Chemotherapy can backfire by triggering healthy cells to secrete a protein that sustains tumor growth, which could explain why some patients become resistant, a new study suggests.

Scientists made the "completely unexpected" finding while assessing why cancer cells are dramatically harder to kill in the body than in a laboratory environment.

Cancer-busting chemotherapy works by stopping the reproduction of fast-dividing cells like ones found in malignant tumors.

About 90 percent of patients with solid cancers like breast, prostate, lung and colon cancers or other metastatic diseases that spread end up developing resistance to treatment.

Chemotherapy is often given at intervals so that the body is not overwhelmed by its toxicity, but experts say that breaks in treatments provides time for tumor cells to recover and develop mutations that boost their survival and help them resist treatment.

Researchers at the Fred Hutchinson Cancer Research Center in Seattle examined fibroblast cells that are essential to wound healing and the production of collagen, the main component of connective tissue like tendons.
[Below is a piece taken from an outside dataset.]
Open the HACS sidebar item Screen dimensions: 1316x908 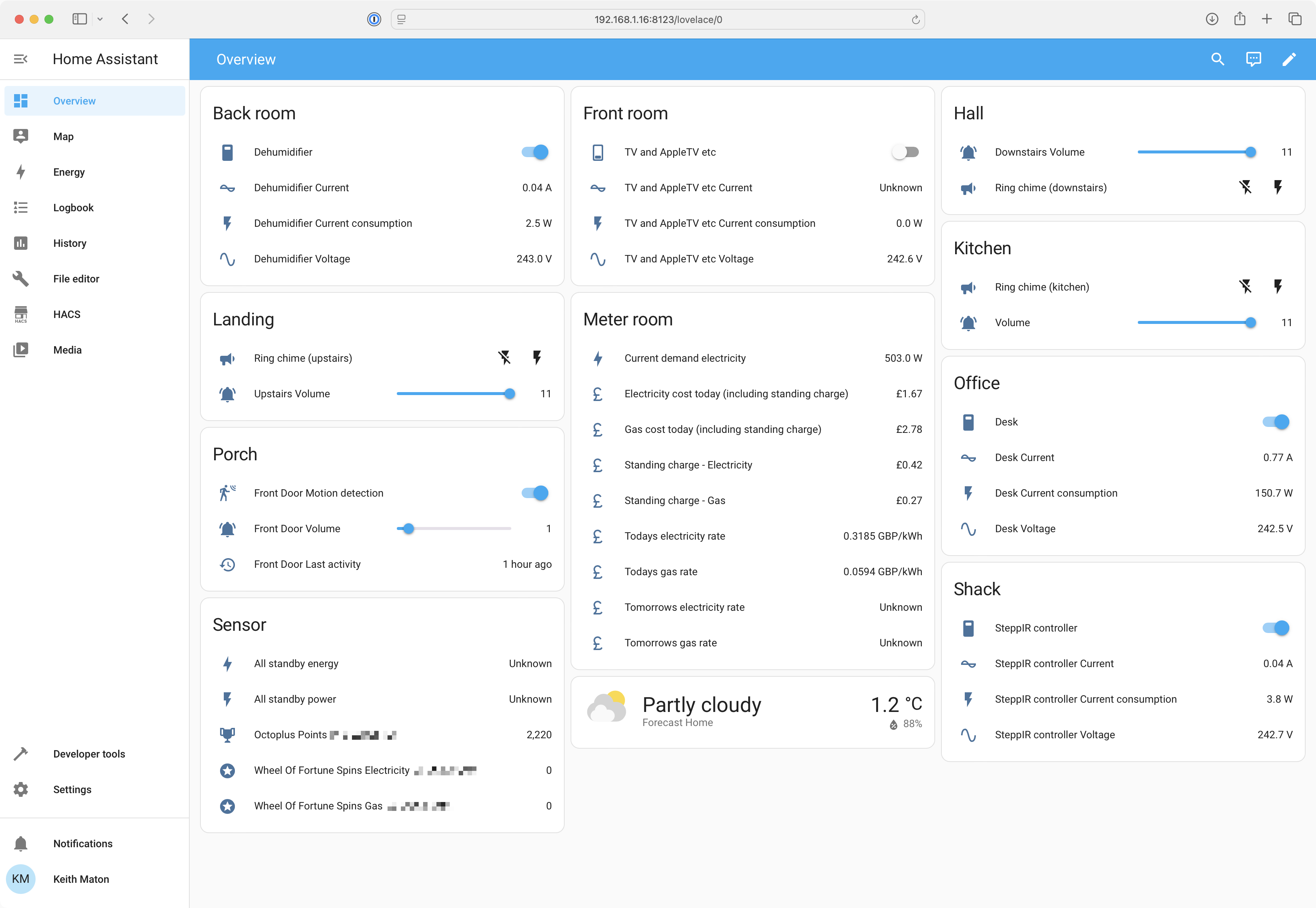67,314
The study, published in Nature Medicine, tested the effects of a type of chemotherapy on tissue samples of men with prostate cancer and found "evidence of DNA damage" in healthy cells after treatment by causing fibroblasts or wound-healing cells around tumors to produce up to 30 times more of a protein called WNT16B than they should, fueling cancer cells to grow, invading surrounding tissue and helping tumors resist subsequent chemotherapy.

Scientists already know that the protein was involved in the development of cancers, but the new study is the first to show that the protein was also involved in treatment resistance.

They hope the latest findings will help scientists discover a way to stop this backfire response and improve the efficacy of chemotherapy.

"Cancer therapies are increasingly evolving to be very specific, targeting key molecular engines that drive the cancer rather than more generic vulnerabilities, such as damaging DNA," lead researcher Peter Nelson said in a statement. "Our findings indicate that the tumor microenvironment also can influence the success or failure of these more precise therapies."

The latest research supports previous research that cancer treatments don't just affect cancer cells, but can also affects cells in and around tumors. Experts say that is reaction is not always bad because chemotherapy can help stimulate surrounding healthy immune cells to attack malignant tumors.